Some experience with drawing is recommended but not required.
Studio arts courses are offered in conjunction with Columbia University's School of the Arts.
This course is aimed at introducing students to basic acrylic painting techniques. Each assignment is complemented by a short art history lecture, which aids the students in thinking about content alongside studio progress. Students receive guidance from the instructor as they work from home on their paintings.
Students present their results to the class; the online platform serves as a virtual group crit. The works are reviewed by the instructor, and each student receives comments as to how to proceed with their work. Participants also learn how to prepare a final portfolio for college applications. The course includes asynchronous work, which students are expected to complete between class sessions.

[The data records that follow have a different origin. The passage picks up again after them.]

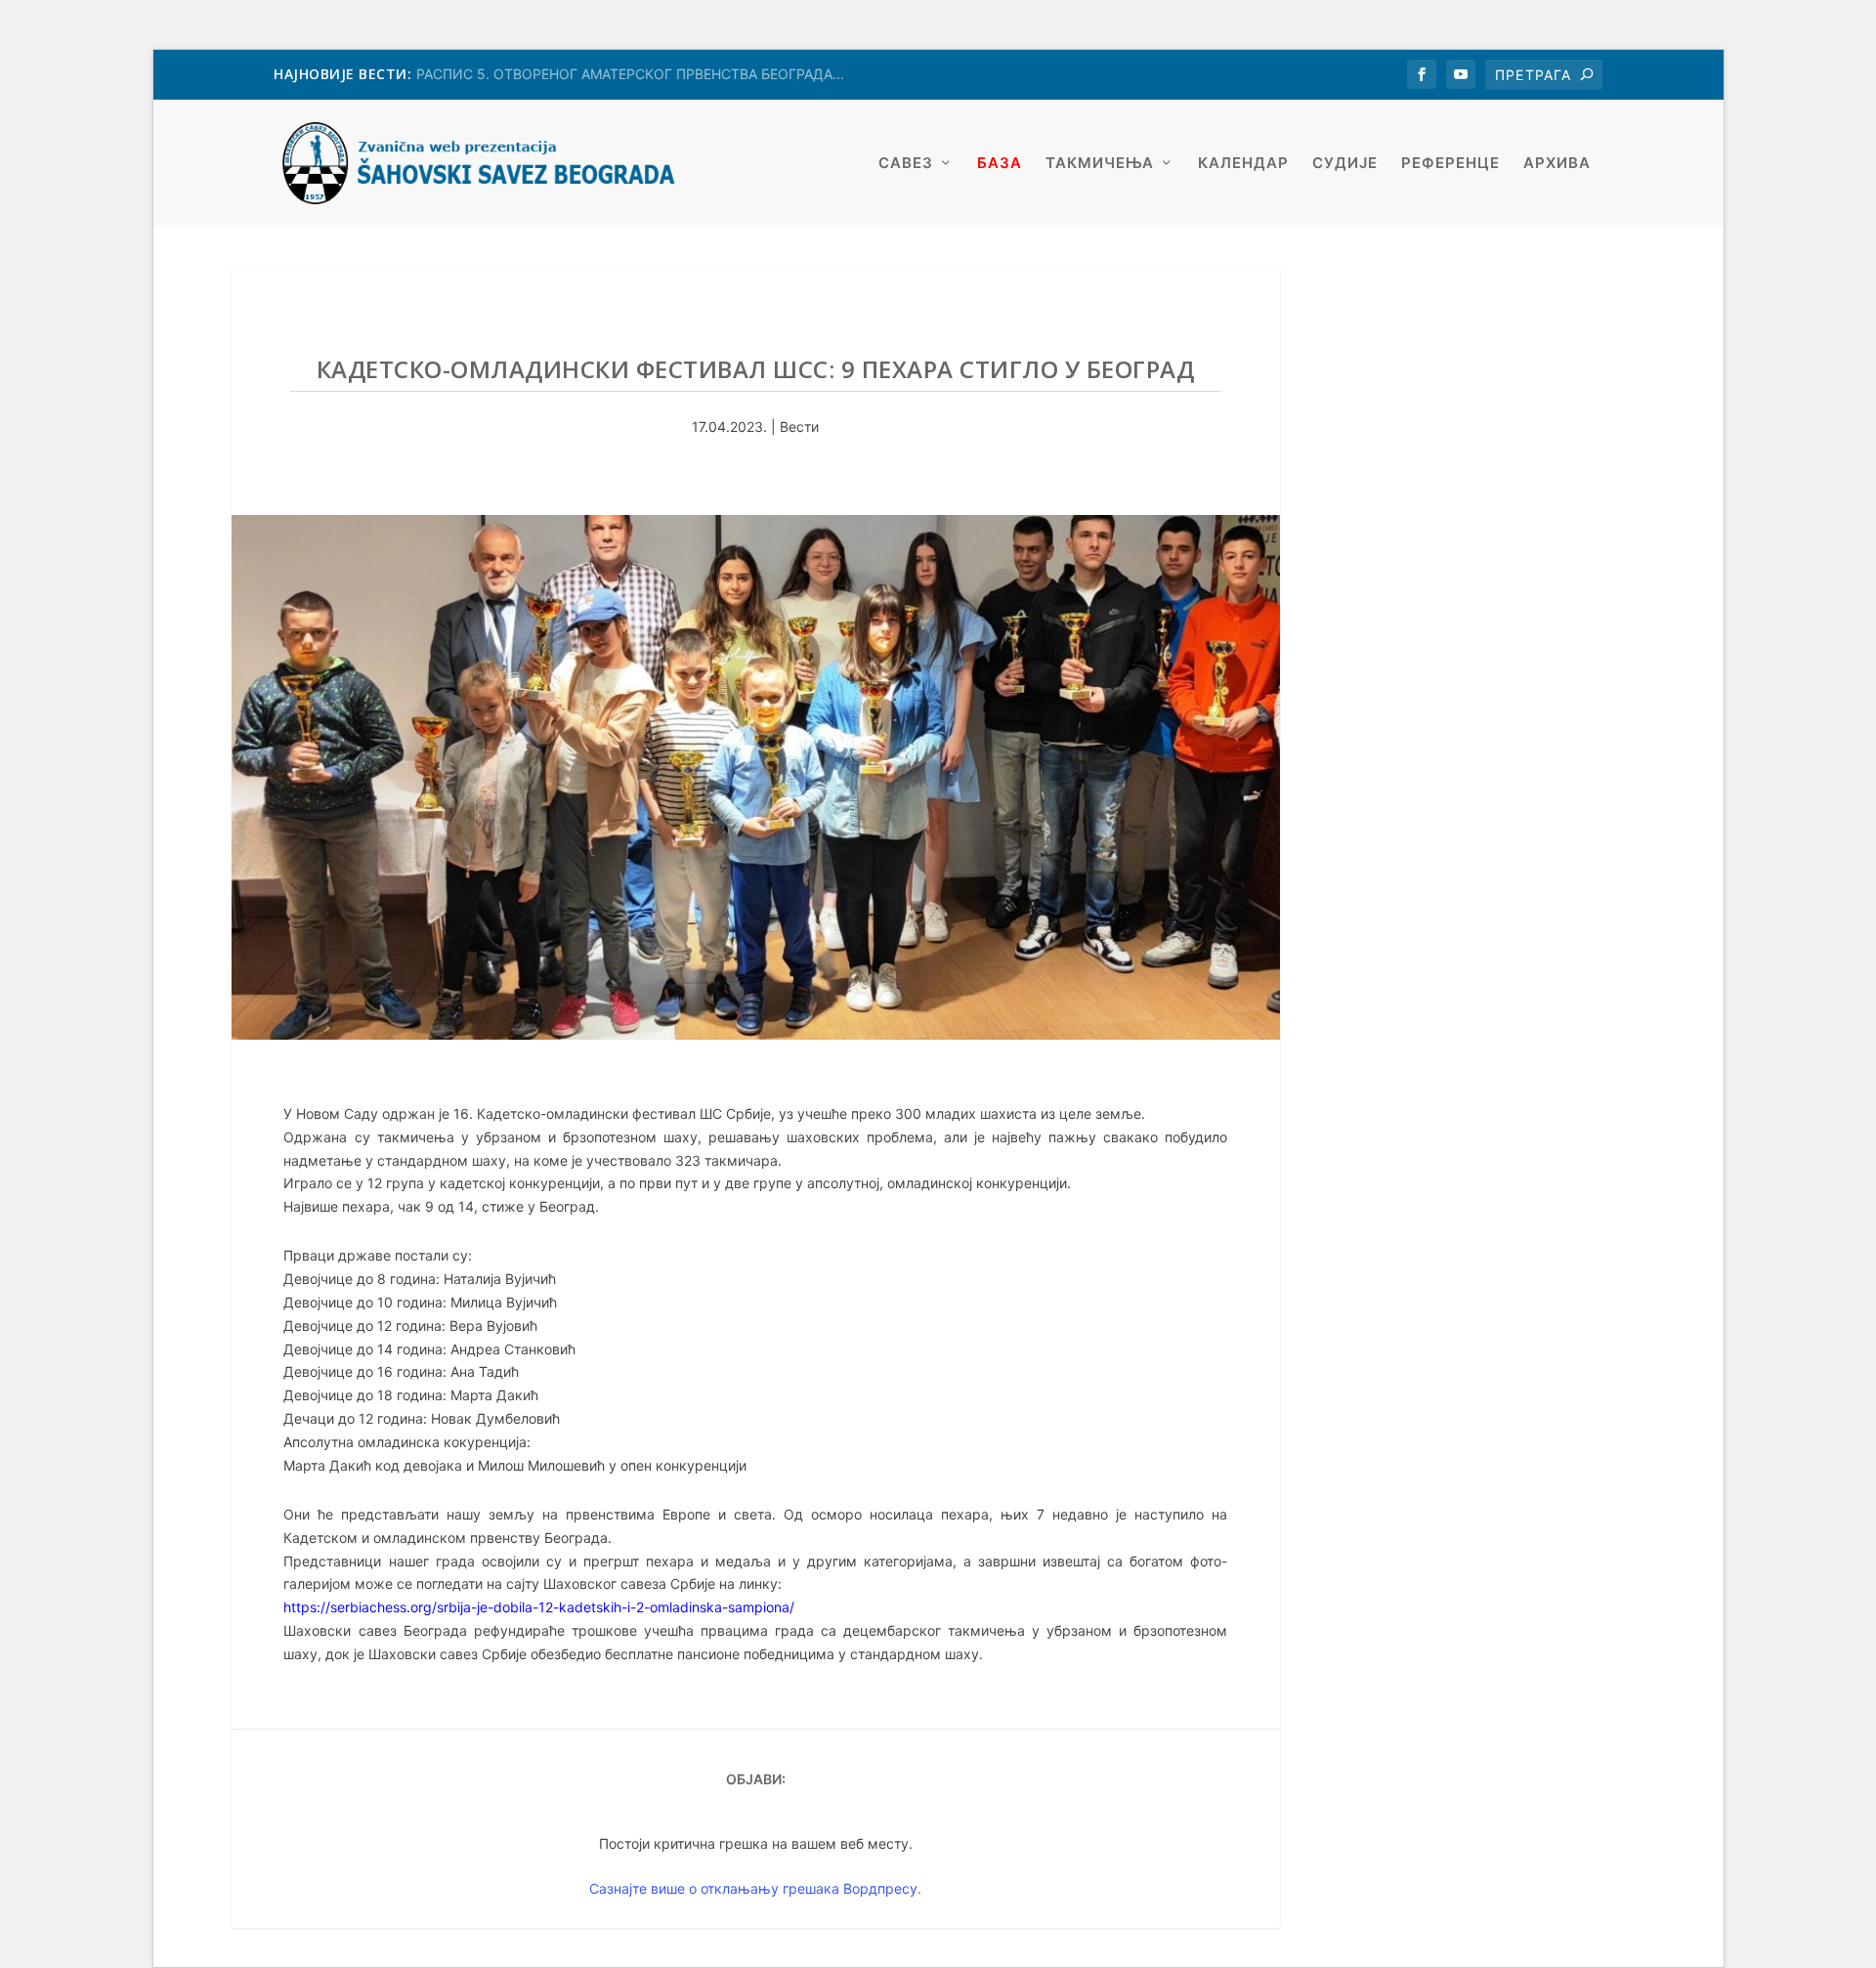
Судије (1345, 163)
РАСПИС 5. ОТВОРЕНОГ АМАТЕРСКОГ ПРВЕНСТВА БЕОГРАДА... (630, 73)
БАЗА (999, 163)
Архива (1557, 163)
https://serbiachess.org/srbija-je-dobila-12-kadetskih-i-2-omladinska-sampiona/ (538, 1607)
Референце (1450, 163)
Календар (1243, 163)
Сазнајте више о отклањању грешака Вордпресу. (755, 1888)
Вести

Some experience with drawing is recommended but not required. A list of required supplies can be found here. Students should also have a workspace with proper ventilation (i.e. an open window) and in which they can comfortably paint while engaging with the class over a laptop or desktop computer.
PNTG0100 | Call Number: 22336 | View this listing on the Directory of Courses.
Miguel Cardenas grew up in Colombia and France. He holds an undergraduate degree in painting from the Rhode Island School of Design, where he participated in the European Honors program in Rome, and a master’s degree in visual arts from Columbia University, where he received the Agnes Martin award for excellence in painting. He has been a member of the Columbia visual arts faculty since 2007. Miguel has exhibited in diverse solo and group shows in Latin America, Europe, and the United States; his work is in the permanent collection of the Banco de la República museum in Bogotá.
Kea de Buretel was born in France, raised in the UK, and is currently based in NYC. She graduated from Columbia University in 2020 with a major in Visual Art and a minor in Sociocultural Anthropology. Guided by the writings of eco-critical philosophers, her work plays with forms in nature through abstracted figuration.